Affidiamo alla Vergine Santissima, Madre di Gesù e Madre nostra, questo intendimento. Le
affido in particolare i giovani, che devono prepararsi bene al loro stato di vita: al matrimonio, se
sono chiamati a questo; chi invece si trovasse nel cuore l'inclinazione a dedicarsi a Dio la prenda
molto sul serio e ne parli subito con i suoi sacerdoti o con qualcuno di adulto per capire che cosa
possa significare.
Carissimi fedeli, grazie molte per questo invito. L'Arcivescovo si attende, dopo questa sua
visita, un rinnovato slancio di comunicazione: anzitutto verso i nostri fratelli battezzati che hanno
dimenticato un po’ la strada di casa, e poi verso tutti i nostri fratelli uomini, come Gesù ci ha
insegnato.
Amen.
Benedizione Finale
Ringrazio di cuore, ancora una volta, tutti quanti. In particolare ringrazio il coro, quanti
hanno curato cosi bene la liturgia ed hanno preparato un gesto ordinato. So quanta fatica questo
domanda.
Riceviamo ora la benedizione della Santissima Trinità, che arriva a noi attraverso il segno
della Croce: due grandi misteri della nostra fede. Ogni volta che facciamo il segno della Croce
richiamiamo le radici dell'amore che ci sceglie e che ci lancia nella vita come capaci di costruire e
di edificare: la Trinità e il Crocifisso Risorto.

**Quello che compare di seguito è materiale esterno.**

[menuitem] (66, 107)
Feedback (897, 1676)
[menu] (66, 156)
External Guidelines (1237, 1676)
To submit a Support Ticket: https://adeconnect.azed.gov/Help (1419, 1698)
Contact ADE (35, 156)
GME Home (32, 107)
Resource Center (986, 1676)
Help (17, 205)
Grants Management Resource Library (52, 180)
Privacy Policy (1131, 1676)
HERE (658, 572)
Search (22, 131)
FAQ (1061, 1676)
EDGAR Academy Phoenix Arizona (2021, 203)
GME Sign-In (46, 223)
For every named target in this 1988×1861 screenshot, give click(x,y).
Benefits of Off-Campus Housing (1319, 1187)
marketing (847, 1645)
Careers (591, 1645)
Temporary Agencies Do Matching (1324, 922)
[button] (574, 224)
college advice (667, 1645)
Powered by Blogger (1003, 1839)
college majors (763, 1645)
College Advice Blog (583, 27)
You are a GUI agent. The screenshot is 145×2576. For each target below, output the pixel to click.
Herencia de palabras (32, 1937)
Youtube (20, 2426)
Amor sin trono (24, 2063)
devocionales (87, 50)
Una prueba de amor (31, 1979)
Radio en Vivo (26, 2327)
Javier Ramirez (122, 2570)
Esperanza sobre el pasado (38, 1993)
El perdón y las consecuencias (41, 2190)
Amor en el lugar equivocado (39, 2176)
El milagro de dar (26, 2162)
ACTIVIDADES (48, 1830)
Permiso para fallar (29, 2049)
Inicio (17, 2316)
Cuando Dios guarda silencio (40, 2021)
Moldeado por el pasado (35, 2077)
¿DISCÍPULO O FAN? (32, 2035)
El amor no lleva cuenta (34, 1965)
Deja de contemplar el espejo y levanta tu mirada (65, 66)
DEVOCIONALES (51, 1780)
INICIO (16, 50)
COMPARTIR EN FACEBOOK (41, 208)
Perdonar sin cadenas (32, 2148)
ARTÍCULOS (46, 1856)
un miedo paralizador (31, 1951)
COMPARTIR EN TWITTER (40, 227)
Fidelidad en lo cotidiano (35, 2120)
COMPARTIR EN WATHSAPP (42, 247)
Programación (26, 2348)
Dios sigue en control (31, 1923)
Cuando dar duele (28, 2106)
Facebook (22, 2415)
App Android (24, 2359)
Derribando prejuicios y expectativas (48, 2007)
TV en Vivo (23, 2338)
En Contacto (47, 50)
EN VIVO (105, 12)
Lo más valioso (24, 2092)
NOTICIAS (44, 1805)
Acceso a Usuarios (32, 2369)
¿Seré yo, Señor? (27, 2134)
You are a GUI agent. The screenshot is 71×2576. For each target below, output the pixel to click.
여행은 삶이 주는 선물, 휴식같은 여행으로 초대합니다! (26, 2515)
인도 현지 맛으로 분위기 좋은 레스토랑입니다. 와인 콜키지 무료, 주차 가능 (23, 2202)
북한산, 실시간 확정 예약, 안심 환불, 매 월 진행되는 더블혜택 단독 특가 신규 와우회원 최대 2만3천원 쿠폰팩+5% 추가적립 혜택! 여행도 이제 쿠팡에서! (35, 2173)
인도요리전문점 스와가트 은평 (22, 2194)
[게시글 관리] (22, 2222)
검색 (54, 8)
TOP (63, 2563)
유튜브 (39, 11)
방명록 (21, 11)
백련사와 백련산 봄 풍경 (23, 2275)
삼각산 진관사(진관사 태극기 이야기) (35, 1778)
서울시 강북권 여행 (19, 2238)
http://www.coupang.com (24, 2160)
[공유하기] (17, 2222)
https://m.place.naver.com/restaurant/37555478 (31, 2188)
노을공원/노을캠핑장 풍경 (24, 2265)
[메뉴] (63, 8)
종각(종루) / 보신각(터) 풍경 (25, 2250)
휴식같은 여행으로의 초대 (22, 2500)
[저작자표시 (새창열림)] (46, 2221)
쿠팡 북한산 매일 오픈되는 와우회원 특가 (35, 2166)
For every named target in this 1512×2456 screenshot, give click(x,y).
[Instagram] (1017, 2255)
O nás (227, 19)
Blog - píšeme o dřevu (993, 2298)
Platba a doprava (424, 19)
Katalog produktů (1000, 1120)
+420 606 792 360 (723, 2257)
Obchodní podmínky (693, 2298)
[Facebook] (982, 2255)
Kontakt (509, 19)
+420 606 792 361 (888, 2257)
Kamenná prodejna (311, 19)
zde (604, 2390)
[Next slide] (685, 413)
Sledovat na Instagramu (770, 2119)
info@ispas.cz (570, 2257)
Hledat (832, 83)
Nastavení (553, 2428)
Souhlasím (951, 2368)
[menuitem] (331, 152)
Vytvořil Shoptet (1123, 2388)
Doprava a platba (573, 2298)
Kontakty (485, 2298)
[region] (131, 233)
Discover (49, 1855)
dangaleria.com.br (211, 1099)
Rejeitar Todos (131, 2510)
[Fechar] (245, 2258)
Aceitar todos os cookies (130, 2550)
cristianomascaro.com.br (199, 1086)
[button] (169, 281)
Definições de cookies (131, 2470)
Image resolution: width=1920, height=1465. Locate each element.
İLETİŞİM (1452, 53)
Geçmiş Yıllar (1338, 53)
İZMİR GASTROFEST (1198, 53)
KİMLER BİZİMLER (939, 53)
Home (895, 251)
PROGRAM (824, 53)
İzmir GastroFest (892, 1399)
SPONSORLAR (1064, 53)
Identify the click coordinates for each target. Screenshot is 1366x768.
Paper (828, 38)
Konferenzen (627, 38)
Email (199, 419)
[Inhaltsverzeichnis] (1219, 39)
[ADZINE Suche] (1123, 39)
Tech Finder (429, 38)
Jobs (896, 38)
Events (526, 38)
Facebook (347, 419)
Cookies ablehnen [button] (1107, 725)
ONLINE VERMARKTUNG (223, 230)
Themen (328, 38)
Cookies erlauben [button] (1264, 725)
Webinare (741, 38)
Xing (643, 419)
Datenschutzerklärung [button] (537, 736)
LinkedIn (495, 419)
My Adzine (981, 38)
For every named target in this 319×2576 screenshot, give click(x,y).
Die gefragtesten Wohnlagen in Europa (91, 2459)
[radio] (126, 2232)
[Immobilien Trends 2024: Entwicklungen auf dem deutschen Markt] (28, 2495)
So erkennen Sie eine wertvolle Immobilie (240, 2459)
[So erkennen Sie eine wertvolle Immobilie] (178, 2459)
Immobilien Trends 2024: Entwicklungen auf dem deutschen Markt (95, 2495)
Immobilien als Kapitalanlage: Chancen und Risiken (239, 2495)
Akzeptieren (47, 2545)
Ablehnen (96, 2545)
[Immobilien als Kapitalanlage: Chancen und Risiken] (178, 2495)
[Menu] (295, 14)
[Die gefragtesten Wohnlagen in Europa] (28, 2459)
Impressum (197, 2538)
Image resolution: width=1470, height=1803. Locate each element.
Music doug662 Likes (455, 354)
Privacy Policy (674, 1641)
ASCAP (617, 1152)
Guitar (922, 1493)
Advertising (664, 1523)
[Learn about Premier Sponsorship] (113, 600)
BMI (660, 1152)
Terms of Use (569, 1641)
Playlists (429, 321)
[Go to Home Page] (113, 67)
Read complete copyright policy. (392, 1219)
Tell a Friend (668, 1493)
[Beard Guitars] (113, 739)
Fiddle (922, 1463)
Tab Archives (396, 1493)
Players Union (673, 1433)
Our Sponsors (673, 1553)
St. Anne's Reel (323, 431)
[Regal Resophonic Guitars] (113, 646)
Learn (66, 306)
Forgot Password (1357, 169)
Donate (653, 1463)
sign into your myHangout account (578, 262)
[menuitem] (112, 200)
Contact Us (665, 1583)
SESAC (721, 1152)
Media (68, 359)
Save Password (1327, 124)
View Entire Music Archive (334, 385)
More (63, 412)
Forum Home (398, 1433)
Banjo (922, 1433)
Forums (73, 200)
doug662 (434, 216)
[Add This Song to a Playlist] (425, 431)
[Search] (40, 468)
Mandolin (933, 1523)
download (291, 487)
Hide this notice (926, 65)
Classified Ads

Attraverso la Vergine Santissima affidiamo tutte le nostre vite a Dio. Ognuno metta ora nelle
braccia della Vergine quello che porta nel cuore: le circostanze favorevoli o sfavorevoli della vita, i
rapporti facili e difficili, le prove, le fatiche materiali e spirituali, nella certezza che Dio ci ama e
quindi non ci lascia, non ci abbandona, non si stanca di starci vicino. E soprattutto comunichiamo,
con semplicità e rispetto ma anche con decisione, tutto questo, la bellezza cristiana, ai nostri fratelli
uomini. La benedizione della Trinità raggiunga specialmente i bambini, gli anziani, gli ammalati,
quanti sono nell'ombra della morte, i più poveri e i più bisognosi.
Testo trascritto da registrazione e non rivisto dall’Autore.